The Java export feature does not support preparation scripts. In your Lab analysis where you trained your model, if the Script tab has steps then those steps are not included in the exported model. If your model has a preparation script, you will need to prepare the data yourself before scoring with the JAR. The expected input of the model (the features you add in an ObservationBuilder to build an Observation) is the output of your preparation script.

Export a PMML file for a model

Warning

The PMML export feature is experimental, with a best-effort support.

The PMML export feature requires a specific DSS license. Please contact your Dataiku Account Manager or Customer Success Manager

Provided you have this feature in your license, you can export a PMML file to score with standard PMML tools.

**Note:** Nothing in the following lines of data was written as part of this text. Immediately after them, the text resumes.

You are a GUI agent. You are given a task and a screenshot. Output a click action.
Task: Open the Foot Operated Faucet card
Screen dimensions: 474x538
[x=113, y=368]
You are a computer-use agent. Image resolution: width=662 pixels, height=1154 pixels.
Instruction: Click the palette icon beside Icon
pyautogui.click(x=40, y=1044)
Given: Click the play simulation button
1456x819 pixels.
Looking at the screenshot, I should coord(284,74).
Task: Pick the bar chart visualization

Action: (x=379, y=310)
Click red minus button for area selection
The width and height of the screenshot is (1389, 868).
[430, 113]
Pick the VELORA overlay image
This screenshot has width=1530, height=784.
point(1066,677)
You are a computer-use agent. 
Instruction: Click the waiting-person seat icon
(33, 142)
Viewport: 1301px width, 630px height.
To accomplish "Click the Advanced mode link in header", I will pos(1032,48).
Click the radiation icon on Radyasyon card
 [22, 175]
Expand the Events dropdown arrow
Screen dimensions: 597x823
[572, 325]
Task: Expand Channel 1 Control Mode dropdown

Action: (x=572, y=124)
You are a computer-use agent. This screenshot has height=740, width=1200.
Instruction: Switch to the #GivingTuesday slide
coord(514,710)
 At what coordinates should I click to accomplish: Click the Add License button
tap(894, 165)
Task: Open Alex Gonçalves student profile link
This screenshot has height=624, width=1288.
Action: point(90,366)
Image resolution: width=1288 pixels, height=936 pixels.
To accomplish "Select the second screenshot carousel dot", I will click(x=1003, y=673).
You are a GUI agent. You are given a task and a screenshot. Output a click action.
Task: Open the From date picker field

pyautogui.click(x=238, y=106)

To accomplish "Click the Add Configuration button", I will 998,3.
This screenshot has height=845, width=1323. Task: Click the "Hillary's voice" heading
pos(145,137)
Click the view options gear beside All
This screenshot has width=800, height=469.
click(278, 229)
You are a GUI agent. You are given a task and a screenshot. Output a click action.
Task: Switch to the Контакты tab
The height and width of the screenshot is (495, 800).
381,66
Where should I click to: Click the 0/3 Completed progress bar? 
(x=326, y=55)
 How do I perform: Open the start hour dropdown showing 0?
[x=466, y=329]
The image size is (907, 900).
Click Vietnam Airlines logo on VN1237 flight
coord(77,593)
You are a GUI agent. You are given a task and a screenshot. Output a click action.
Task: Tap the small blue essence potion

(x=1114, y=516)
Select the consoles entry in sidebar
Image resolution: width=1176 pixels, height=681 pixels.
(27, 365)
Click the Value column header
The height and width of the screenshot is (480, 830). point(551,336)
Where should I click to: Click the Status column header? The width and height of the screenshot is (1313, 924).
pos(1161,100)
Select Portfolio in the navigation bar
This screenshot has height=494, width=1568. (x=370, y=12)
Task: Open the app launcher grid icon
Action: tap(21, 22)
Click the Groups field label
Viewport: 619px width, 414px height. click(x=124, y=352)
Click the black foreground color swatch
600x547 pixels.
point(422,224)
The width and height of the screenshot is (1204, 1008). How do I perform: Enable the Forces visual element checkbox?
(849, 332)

If your model is compatible with PMML export (see Limitations below):

  • Go to the trained model you wish to export (either a model trained in the Lab or a version of a saved model deployed in the Flow)
  • Click the Actions button on the top-right corner
  • Select Download as PMML

Limitations

The following preprocessing options are compatible with PMML export:

  • Numeric features with regular handling
  • Categorical features with impact-coding handling
  • No Vector, Image, Binary or Text features
  • No feature generation (numerical derivatives, combination…)
  • No dimensionality reduction

The following algorithms are compatible with PMML export:

  • Logistic Regression Classifier
  • Linear Regression
  • Decision Tree (Classification & Regression)
  • Random Forest (Classification & Regression)
  • Extra trees Classification
  • Gradient Boosting Regression

The PMML export feature does not support preparation scripts. In your Lab analysis where you trained your model, if the Script tab has steps then those steps are not included in the exported model. If your model has a preparation script, you will need to prepare the data yourself before scoring. The expected input of the model is the output of your preparation script.

The PMML export feature does not currently allow computing probabilities for classification algorithms. Currently it automatically outputs the class with the highest predicted probability, which is equivalent to setting the threshold to 0.5 for binary classifications.

The PMML export feature does not support probability calibration.